Volví a Extremadura al cabo de veinte años a un paisaje de la Vera, surcado por un arroyo donde un amigo de Plasencia estaba convirtiendo un establo de luz incierta y poderosas vigas de madera en su nueva casa. Anduve por caminos perdidos entre rebaños de ovejas y cerezos en flor, y dormí aquella noche en la posada de un pueblo recortado en la cima de una montaña cuyo nombre he olvidado, entre sábanas de hilo blanco y aroma de almidón.

Más tarde viví unas semanas en Plasencia e inundé mi alma con las piedras de sus conventos igual que hice años después con el sombrío monasterio de Yuste.
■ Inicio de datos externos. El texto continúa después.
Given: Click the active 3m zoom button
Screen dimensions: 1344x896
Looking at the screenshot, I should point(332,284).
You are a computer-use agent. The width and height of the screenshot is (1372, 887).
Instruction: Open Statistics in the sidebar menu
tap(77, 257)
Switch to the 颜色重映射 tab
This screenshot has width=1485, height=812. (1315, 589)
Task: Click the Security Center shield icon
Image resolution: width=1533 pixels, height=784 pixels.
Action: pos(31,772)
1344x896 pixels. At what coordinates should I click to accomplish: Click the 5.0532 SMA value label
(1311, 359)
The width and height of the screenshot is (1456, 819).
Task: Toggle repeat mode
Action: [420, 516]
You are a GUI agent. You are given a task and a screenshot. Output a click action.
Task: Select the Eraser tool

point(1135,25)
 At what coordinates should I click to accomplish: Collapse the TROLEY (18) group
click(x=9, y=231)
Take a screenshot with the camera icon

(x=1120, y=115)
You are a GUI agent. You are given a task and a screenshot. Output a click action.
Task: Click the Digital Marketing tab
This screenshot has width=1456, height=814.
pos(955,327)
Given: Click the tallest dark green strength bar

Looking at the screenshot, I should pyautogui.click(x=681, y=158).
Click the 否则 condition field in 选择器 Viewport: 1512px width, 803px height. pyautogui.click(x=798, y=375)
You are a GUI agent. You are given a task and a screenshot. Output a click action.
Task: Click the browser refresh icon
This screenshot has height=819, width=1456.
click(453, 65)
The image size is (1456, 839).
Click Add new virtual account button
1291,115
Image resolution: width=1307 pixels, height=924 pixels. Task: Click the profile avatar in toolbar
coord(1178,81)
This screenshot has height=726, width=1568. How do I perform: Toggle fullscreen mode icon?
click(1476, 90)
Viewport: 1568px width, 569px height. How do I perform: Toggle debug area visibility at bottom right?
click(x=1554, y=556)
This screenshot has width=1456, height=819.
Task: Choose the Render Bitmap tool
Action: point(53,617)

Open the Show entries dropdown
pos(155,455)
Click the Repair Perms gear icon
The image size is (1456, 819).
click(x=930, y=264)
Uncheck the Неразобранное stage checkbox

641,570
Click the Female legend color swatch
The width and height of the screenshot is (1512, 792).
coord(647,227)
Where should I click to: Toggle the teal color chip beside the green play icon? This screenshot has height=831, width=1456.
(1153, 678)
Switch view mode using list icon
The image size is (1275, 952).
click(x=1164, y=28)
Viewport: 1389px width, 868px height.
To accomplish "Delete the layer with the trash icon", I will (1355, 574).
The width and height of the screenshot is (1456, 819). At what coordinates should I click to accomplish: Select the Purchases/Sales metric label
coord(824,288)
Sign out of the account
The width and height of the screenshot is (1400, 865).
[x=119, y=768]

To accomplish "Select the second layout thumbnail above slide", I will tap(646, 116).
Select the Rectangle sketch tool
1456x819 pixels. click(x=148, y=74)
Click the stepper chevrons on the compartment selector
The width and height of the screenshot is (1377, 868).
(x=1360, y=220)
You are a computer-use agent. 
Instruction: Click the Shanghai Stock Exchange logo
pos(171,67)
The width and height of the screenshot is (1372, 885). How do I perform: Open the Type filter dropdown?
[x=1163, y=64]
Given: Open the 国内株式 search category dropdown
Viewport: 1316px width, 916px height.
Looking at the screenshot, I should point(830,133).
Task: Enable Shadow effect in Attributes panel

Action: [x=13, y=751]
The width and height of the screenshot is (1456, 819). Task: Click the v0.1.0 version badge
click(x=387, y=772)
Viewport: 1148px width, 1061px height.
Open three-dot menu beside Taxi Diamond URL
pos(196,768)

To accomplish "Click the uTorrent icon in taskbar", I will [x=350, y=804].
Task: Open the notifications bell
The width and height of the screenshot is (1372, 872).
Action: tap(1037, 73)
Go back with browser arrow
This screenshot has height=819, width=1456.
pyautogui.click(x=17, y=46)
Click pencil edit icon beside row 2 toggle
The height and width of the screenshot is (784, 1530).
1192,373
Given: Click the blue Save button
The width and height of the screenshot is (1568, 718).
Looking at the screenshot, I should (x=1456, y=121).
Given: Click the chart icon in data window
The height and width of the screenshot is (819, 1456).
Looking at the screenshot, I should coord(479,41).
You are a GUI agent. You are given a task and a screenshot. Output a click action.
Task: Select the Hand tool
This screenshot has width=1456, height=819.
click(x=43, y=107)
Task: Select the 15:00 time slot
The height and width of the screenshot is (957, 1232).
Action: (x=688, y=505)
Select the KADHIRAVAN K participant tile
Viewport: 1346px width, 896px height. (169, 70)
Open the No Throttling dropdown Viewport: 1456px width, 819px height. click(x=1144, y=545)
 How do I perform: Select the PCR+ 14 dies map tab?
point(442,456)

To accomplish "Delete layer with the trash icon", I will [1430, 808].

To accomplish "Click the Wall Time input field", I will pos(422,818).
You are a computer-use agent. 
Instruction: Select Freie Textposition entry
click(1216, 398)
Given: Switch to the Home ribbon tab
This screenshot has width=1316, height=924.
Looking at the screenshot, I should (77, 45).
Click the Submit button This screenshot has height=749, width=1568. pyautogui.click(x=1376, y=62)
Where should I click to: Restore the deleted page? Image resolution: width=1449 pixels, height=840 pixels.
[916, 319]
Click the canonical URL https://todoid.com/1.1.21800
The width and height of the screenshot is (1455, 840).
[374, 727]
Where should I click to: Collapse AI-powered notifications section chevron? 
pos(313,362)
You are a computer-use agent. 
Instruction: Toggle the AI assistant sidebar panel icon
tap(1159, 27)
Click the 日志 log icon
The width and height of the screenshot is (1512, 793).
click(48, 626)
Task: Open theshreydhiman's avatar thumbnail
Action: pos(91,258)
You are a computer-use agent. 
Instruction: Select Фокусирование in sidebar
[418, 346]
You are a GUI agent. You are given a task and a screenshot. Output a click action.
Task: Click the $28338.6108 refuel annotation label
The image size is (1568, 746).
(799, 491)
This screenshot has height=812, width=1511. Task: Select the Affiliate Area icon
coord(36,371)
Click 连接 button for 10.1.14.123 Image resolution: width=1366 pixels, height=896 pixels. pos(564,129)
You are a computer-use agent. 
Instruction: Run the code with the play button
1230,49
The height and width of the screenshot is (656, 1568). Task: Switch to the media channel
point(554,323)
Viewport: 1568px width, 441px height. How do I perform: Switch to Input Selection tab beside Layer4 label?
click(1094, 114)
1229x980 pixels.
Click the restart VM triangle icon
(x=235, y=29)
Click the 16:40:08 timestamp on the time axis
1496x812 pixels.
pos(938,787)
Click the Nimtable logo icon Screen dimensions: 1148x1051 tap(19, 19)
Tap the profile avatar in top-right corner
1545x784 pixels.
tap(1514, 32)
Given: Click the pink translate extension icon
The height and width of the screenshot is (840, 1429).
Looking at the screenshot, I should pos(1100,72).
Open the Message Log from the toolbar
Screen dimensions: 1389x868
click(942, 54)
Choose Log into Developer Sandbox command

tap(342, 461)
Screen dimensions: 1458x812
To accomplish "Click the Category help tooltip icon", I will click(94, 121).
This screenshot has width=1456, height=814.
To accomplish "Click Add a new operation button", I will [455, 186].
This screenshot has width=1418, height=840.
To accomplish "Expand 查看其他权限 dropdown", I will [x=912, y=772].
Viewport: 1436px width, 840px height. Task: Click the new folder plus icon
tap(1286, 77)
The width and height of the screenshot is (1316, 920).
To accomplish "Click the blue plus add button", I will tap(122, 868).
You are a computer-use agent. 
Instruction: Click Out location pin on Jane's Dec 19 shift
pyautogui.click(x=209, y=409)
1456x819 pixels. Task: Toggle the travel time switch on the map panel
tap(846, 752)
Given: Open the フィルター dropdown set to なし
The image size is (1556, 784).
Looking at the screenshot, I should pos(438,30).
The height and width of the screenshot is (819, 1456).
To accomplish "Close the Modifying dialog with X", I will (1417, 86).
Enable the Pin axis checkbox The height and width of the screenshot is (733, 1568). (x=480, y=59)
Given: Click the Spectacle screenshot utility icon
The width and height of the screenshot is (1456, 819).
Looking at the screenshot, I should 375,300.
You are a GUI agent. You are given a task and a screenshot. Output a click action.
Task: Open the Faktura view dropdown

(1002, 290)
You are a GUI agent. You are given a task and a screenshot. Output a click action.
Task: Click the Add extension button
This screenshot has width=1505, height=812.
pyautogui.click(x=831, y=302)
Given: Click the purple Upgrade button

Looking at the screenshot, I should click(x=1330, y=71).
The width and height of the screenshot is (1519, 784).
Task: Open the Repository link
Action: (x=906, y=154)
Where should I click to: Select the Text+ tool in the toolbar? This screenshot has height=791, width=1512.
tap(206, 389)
Paseé por las callejuelas de Cáceres y sus iglesias, y visité su museo de piedras cortadas con la pericia de los romanos. Conocí las fiestas alegres de Villanueva de la Serena o Almendralejo, fui varias veces a Zafra y me enamoré de sus plazas porticadas. Y un día volví a Badajoz para asistir a una boda en una capilla junto a la carretera que va hacia el norte, y más tarde aún descubrí aquel glorioso museo, potente torre que albergó durante siglos a los proscritos de la historia del lugar.

Han pasado muchos años y conozco tantos rincones ocultos y conocidos de Extremadura que a veces al llegar a ella por la carretera bordeada de retamas y adelfas tengo la impresión de que vuelvo a casa. Como si aquella imagen primera que me abrió sus puertas me hubiera concedido el don del regreso que ella misma y tantos otros miles de paisanos nunca pudieron alcanzar.